You have to be a certain breed to sign up for politics. For our local politicians they will not be thinking solely about the 12thDecember and the count that night and the early hours of the 13th. They will be planning for the negotiations that are coming directly afterwards.

And these negotiations are going to be different to the previous ones. The DUP will be recentering their axis of attention. No matter who English people vote for, the DUP’s jolly, acting like a dog with two tails, is over. After the election the DUP will be coming home, and they will be back focusing on the Assembly. And they will know what is required to get local power back.

The British Secretary of State has said there will be no further extension to devolution after 13th January 2020 and wants negotiations on the restoration of the Executive to begin in earnest. Sadly, the Irish government has said nothing. These negotiations cannot be in the hands of the British government whatever colour it is.

So we are set for more huddled press conferences at the bottom of those steps in Stormont. (Is there no way to shake that format up a bit, even the flowers on either side of the stairs look bored).

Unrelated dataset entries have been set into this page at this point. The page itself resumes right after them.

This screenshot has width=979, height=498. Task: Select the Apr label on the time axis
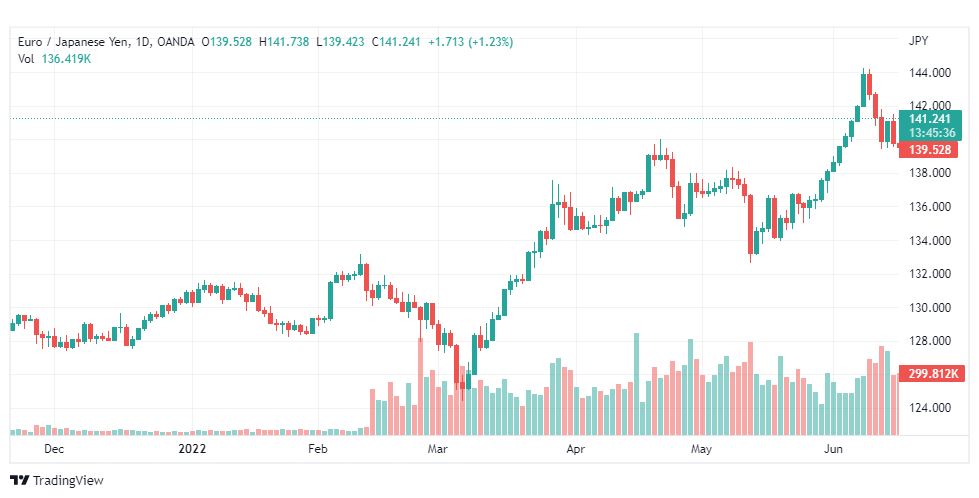576,449
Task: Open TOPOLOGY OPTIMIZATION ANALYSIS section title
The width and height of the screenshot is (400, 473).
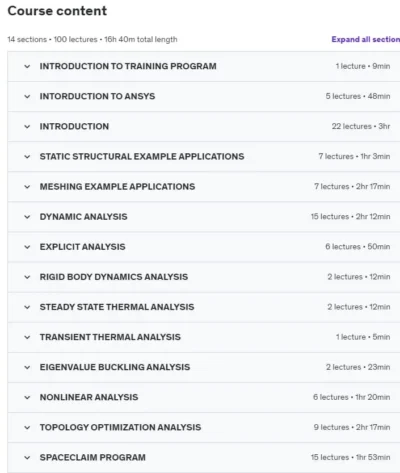Action: pyautogui.click(x=120, y=427)
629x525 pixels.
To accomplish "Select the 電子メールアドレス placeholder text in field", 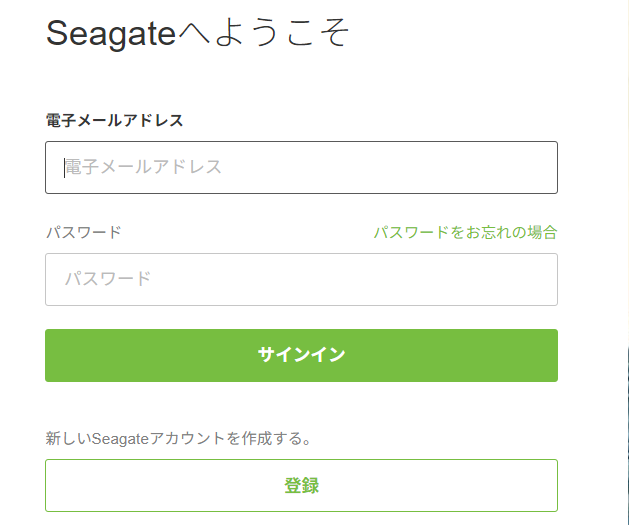I will tap(144, 167).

If that sounds like we have been here before and nothing has changed then that isn’t the case. Last year there was a general narrative that there was a post-Stormont feeling in nationalism. This year that has shifted. The nationalist and republican population is regularly articulating the view that they want our representatives exercising its power. And that they want that to be on this island. And that means Stormont. To balance the caution and worry about that there is a strong view that no matter what happens Stormont will be different to what had been in place before. Irish citizenship and identity will be asserted and demand to be respected. They will not wait, and will not be expected to wait. But that needs to be tested. Only restoration of local government will allow for the testing of that. 

The Irish government needs to grow up and no longer act as a silent junior partner regarding our Peace Agreement as it has done since the St Andrews Agreement. It needs to be as vociferous in defending the GFA in Belfast and London, as they have been in Brussels. 

Of course, there are no guarantees. The DUP is a partner of bad faith. It has shown little evidence of respect or playing by the rules. The outrageous attempt of abuse of power in Stormont over abortion was a sickener. But, there have never been guarantees in the history of the peace process. We need to have confidence in ourselves, in our peace agreement and in the power we have gained since 2017. No return to the status quo”, the compelling words of a dying leader, cannot be a safety blanket to hide behind. They need to be a guiding light as power is taken and asserted, and our community utilises law and the Good Friday Agreement in all of its parts. They can guide all those with influence as Brexit happens, as the Unity debate takes a momentum and as we face up to the challenges of the crises in health, education and the economy.